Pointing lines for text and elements

────────────────────────────────────────

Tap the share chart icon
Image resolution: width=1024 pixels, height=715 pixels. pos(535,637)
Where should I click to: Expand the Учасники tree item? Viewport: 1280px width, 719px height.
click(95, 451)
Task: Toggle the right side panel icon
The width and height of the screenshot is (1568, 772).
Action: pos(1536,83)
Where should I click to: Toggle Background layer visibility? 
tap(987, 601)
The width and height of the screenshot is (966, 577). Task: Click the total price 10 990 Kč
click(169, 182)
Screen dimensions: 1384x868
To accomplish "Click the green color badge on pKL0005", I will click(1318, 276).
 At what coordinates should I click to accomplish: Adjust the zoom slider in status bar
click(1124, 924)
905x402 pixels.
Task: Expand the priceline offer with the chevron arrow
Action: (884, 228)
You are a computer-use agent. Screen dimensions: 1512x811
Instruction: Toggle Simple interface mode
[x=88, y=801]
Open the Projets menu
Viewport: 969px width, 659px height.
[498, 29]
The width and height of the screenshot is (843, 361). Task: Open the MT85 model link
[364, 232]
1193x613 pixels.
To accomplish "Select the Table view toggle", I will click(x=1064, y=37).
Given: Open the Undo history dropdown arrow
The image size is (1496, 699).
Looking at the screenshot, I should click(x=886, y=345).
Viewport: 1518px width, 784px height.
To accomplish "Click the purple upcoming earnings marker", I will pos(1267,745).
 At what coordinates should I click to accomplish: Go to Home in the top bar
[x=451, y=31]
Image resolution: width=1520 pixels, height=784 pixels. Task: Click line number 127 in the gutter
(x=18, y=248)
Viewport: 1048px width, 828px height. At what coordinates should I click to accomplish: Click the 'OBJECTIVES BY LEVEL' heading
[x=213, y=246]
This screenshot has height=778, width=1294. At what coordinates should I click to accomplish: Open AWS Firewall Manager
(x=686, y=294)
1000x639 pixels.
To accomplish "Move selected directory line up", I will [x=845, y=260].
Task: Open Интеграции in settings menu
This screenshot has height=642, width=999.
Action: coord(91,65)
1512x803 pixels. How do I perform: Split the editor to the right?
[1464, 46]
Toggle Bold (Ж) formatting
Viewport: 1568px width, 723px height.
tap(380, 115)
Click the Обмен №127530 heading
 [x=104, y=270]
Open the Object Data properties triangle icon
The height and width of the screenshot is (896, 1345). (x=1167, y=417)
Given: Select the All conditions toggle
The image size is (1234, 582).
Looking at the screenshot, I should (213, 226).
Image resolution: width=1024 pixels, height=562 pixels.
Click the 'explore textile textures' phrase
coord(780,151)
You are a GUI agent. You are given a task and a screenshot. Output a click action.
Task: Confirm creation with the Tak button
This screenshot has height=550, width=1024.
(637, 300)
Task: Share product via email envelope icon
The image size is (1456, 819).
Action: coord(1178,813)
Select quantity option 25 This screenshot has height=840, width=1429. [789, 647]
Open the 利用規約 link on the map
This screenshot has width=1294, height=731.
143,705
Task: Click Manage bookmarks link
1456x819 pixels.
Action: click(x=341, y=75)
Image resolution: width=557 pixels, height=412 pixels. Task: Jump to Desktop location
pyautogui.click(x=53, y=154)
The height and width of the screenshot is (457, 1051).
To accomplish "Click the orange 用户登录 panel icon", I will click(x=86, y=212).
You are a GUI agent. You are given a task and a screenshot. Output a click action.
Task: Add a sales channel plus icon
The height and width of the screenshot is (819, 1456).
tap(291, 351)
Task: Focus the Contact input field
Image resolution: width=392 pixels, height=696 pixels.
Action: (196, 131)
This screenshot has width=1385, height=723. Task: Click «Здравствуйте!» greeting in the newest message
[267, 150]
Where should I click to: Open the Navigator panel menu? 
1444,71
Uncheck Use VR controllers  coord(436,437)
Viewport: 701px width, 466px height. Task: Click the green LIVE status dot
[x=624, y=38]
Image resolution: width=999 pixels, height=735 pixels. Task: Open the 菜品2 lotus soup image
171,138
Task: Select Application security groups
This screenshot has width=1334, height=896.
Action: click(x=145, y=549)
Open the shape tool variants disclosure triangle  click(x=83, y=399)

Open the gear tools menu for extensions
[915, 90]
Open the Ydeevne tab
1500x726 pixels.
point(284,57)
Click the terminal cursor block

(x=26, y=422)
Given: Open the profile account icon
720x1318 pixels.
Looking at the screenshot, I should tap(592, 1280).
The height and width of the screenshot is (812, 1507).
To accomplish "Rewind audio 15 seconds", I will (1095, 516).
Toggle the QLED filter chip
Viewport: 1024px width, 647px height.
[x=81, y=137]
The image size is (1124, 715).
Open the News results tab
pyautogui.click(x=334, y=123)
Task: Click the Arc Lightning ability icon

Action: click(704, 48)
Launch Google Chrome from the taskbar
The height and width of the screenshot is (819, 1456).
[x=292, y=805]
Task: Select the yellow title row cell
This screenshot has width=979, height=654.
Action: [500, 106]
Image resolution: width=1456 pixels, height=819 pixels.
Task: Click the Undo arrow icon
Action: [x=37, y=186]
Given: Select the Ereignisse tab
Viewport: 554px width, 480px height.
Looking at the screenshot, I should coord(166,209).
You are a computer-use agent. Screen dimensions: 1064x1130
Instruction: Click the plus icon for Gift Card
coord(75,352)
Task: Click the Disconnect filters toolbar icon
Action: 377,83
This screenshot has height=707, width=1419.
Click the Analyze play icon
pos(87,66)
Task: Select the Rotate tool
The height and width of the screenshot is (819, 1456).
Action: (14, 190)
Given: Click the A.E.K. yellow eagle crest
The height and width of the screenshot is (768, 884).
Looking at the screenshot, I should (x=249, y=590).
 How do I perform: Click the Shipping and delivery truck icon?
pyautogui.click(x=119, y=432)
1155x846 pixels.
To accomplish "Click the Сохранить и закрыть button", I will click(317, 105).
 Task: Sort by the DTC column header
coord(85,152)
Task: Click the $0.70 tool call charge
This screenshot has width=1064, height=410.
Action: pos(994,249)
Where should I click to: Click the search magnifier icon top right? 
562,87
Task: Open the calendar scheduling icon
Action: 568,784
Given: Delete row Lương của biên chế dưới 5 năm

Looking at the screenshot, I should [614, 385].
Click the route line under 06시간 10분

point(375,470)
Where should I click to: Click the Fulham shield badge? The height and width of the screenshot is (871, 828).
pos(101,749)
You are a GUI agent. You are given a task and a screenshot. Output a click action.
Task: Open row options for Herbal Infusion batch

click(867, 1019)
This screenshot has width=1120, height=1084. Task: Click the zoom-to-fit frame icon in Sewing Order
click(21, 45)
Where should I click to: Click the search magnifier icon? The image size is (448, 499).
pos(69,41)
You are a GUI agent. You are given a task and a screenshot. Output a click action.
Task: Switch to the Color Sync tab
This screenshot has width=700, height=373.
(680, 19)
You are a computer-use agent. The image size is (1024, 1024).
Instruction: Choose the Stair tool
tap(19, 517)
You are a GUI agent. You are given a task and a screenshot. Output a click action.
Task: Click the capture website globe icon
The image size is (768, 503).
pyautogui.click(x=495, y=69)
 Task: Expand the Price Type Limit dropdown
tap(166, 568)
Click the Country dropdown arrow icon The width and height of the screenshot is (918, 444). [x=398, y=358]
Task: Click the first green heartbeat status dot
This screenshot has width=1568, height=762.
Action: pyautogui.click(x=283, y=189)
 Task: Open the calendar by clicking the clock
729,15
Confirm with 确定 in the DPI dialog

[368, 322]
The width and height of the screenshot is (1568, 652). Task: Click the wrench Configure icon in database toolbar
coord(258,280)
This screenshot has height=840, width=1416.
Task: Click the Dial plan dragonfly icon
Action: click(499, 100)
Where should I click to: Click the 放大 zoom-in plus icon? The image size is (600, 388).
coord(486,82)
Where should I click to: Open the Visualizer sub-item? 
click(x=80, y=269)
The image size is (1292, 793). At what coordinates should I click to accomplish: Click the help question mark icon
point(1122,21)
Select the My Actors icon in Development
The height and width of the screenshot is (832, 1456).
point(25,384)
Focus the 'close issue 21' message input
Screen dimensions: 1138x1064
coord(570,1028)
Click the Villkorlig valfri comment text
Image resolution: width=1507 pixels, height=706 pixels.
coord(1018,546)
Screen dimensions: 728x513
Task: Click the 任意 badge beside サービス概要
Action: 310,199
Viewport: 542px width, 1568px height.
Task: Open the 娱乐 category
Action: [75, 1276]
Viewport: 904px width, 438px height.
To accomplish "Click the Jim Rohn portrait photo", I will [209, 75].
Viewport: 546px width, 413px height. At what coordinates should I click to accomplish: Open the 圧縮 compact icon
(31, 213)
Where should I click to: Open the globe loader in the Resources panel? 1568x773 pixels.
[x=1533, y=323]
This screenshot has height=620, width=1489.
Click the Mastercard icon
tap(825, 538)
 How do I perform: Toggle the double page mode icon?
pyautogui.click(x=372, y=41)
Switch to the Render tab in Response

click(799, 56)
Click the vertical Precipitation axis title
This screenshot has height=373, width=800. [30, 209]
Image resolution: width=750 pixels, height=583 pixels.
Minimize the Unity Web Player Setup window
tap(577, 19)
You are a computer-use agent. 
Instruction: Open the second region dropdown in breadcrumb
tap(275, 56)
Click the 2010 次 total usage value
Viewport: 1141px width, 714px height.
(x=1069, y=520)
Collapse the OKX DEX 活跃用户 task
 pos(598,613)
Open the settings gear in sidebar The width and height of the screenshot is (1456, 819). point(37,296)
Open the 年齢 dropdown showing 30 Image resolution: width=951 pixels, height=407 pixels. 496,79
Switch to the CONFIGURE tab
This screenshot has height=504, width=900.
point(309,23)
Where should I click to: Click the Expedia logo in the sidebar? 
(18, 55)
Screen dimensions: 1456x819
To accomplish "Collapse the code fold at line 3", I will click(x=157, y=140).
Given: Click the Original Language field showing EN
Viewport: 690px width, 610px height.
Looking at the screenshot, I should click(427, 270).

────────────────────────────────────────

EXERCISE: Rewrite the lines from the first one through the line containing "will click(x=1064, y=37).", putting "Window" wherever "Viewport" appears and leaving everything else unchanged.

REPLY:
Tap the share chart icon
Image resolution: width=1024 pixels, height=715 pixels. pos(535,637)
Where should I click to: Expand the Учасники tree item? Window: 1280px width, 719px height.
click(95, 451)
Task: Toggle the right side panel icon
The width and height of the screenshot is (1568, 772).
Action: pos(1536,83)
Where should I click to: Toggle Background layer visibility? 
tap(987, 601)
The width and height of the screenshot is (966, 577). Task: Click the total price 10 990 Kč
click(169, 182)
Screen dimensions: 1384x868
To accomplish "Click the green color badge on pKL0005", I will click(1318, 276).
 At what coordinates should I click to accomplish: Adjust the zoom slider in status bar
click(1124, 924)
905x402 pixels.
Task: Expand the priceline offer with the chevron arrow
Action: (884, 228)
You are a computer-use agent. Screen dimensions: 1512x811
Instruction: Toggle Simple interface mode
[x=88, y=801]
Open the Projets menu
Window: 969px width, 659px height.
[498, 29]
The width and height of the screenshot is (843, 361). Task: Open the MT85 model link
[364, 232]
1193x613 pixels.
To accomplish "Select the Table view toggle", I will click(x=1064, y=37).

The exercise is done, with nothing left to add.